Exercise: The reply should be a single number: the count of lines below that contain the word "range".

Stored data:
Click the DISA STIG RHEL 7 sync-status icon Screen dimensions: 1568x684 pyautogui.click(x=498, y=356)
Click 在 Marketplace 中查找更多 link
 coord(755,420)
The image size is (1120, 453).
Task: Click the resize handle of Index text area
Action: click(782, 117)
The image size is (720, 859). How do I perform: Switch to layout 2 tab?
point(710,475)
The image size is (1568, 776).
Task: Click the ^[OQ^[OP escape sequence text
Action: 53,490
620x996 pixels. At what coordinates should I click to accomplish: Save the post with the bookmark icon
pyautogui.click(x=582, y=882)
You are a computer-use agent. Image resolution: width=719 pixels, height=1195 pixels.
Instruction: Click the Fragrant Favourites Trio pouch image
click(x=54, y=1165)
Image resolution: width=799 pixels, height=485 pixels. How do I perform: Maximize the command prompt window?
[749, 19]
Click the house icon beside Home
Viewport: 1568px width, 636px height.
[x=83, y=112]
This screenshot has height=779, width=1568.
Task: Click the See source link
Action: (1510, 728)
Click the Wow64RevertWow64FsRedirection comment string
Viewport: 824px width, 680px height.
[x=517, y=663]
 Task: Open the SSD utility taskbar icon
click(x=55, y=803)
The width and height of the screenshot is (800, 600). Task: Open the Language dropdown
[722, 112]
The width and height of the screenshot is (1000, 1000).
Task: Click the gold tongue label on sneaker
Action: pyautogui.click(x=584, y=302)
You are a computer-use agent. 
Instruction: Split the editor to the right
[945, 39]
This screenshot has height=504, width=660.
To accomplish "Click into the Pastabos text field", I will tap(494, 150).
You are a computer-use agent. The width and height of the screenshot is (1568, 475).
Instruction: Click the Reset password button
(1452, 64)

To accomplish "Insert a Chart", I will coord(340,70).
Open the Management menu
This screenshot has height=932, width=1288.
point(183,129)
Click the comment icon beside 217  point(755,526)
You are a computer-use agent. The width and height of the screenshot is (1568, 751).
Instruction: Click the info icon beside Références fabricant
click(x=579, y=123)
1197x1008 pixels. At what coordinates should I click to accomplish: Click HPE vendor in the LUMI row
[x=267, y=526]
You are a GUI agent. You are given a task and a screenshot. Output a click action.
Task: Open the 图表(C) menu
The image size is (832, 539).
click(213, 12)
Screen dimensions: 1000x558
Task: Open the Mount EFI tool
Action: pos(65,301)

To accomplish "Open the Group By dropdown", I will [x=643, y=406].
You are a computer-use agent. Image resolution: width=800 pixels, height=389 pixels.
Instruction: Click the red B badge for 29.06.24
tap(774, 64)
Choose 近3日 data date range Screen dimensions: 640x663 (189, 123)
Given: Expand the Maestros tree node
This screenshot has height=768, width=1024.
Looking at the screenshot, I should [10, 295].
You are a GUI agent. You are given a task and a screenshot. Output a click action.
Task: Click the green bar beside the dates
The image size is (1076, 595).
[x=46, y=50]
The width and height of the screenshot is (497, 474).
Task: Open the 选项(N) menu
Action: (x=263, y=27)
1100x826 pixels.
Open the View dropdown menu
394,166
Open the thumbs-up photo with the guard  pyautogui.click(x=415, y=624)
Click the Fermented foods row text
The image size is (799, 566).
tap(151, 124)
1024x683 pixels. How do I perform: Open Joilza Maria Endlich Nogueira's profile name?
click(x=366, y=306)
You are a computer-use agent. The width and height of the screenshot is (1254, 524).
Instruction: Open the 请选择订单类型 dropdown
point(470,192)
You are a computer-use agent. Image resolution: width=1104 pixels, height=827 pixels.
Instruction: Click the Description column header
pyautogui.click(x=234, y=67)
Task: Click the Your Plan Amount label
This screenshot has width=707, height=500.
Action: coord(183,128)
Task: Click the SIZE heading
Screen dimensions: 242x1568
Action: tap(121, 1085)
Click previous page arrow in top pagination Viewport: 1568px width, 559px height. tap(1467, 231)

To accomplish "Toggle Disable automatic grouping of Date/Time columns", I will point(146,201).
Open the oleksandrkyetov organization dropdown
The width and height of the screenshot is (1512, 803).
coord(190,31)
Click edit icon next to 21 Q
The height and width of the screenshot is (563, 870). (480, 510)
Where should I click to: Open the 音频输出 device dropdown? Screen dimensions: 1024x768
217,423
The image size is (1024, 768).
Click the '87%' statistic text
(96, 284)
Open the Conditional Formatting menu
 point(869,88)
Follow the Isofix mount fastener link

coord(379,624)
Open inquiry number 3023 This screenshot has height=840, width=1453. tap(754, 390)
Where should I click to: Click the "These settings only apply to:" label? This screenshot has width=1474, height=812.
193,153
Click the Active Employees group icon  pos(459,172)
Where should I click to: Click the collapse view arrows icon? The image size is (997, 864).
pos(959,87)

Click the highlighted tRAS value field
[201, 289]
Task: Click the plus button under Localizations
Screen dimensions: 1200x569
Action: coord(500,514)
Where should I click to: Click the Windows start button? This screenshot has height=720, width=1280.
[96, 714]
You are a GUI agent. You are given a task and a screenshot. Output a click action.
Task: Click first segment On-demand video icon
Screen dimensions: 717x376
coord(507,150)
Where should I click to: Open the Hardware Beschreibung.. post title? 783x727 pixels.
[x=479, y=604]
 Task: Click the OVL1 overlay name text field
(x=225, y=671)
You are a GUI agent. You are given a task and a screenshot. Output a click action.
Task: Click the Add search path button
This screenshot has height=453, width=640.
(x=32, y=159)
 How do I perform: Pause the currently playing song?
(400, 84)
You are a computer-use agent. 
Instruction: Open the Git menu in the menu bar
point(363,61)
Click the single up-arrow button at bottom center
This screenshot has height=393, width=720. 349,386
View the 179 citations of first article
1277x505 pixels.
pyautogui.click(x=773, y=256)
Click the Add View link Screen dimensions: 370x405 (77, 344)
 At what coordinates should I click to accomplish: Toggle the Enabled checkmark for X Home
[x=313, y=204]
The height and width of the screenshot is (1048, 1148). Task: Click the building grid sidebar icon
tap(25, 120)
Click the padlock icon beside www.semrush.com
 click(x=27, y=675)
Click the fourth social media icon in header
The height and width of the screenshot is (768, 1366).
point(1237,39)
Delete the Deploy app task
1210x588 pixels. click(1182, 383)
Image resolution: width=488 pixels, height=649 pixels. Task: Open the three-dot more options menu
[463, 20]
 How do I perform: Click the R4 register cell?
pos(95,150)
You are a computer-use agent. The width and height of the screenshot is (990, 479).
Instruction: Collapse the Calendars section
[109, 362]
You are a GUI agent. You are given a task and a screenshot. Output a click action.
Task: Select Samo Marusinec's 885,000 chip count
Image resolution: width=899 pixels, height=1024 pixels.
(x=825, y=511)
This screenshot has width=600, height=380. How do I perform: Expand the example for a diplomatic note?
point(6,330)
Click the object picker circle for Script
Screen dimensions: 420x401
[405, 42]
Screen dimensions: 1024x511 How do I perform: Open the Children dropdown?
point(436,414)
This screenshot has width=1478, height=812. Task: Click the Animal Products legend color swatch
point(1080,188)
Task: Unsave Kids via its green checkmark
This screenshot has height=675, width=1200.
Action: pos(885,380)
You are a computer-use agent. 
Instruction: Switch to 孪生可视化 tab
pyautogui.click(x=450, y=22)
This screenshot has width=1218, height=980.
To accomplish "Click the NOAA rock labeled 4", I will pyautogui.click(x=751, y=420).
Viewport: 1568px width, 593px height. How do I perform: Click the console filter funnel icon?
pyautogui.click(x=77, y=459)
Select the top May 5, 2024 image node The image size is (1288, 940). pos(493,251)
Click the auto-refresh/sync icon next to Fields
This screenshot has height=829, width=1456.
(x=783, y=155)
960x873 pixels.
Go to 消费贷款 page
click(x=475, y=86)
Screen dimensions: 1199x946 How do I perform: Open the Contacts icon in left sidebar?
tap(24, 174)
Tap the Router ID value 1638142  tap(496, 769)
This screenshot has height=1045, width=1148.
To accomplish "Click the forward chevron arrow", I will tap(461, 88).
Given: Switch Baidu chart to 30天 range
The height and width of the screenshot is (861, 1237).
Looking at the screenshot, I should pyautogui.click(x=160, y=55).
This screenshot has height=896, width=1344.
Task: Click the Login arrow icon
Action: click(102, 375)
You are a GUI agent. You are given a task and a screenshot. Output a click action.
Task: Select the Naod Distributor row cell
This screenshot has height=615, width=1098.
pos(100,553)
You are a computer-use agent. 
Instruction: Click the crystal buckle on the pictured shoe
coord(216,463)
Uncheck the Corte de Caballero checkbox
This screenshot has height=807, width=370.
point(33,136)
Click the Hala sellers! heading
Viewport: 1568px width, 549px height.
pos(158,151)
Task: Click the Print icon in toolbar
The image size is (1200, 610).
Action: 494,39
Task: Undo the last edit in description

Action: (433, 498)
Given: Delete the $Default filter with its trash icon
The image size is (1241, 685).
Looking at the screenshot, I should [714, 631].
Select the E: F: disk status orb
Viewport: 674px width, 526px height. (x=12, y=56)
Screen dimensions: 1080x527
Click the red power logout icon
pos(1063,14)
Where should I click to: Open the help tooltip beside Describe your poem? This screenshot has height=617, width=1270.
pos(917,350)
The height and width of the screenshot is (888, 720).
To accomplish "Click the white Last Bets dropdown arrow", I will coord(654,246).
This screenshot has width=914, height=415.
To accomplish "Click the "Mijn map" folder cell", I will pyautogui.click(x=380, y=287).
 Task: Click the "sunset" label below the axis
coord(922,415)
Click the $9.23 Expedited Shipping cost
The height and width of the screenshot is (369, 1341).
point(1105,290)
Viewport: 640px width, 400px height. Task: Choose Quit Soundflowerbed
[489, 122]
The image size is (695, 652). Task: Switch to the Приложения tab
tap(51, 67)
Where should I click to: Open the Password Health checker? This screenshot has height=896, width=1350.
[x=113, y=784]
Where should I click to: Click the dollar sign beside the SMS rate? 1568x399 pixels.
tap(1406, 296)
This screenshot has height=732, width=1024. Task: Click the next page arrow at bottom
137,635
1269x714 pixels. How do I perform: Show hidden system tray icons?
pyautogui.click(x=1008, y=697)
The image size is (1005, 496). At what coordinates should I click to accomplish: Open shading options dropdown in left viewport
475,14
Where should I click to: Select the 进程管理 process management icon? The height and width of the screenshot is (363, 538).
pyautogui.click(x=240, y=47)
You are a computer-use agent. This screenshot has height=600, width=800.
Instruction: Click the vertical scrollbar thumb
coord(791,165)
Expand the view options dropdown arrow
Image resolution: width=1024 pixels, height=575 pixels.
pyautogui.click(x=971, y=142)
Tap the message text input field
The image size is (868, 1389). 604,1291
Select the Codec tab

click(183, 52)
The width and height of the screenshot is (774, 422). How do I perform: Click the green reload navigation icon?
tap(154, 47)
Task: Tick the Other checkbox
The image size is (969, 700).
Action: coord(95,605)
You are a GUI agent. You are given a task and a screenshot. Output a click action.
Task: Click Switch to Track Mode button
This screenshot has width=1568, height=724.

Solution for this problem: 2